- [Work required] For each line in the records that contains "agent", make a copy.

*** Opening of Task input ***

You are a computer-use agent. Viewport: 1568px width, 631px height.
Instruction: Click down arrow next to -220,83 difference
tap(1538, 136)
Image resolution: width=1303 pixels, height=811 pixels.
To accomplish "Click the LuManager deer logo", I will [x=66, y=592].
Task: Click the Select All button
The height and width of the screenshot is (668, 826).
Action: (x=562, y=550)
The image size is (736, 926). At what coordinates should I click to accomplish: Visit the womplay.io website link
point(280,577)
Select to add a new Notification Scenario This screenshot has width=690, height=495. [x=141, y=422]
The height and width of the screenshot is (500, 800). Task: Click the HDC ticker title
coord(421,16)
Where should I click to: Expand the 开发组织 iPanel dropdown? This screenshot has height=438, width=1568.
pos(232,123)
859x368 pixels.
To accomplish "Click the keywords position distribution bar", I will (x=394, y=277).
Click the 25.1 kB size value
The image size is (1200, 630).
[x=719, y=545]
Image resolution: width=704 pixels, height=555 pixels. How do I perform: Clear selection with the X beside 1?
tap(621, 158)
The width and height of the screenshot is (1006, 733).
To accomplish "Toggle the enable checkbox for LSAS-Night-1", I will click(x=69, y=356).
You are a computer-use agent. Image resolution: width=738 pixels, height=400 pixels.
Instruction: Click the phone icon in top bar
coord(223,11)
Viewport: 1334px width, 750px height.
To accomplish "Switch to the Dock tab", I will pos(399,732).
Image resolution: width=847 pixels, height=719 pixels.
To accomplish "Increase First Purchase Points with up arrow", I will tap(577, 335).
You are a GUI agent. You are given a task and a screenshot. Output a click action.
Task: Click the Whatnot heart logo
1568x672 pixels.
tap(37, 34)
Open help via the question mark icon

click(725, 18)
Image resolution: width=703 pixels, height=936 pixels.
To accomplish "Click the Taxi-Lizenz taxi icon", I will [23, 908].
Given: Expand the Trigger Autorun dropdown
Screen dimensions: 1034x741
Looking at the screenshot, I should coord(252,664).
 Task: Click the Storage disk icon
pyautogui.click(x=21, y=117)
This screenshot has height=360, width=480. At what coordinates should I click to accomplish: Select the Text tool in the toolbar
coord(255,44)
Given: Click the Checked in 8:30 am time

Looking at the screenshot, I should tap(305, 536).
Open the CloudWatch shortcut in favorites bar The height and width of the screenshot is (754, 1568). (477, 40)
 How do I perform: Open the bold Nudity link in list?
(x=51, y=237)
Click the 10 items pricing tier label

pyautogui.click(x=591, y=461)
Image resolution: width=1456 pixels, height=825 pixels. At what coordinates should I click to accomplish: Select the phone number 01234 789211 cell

*** Close of Task input ***

- [Exercise solution]
You are a computer-use agent. Viewport: 1568px width, 631px height.
You are a computer-use agent. Image resolution: width=738 pixels, height=400 pixels.
You are a GUI agent. You are given a task and a screenshot. Output a click action.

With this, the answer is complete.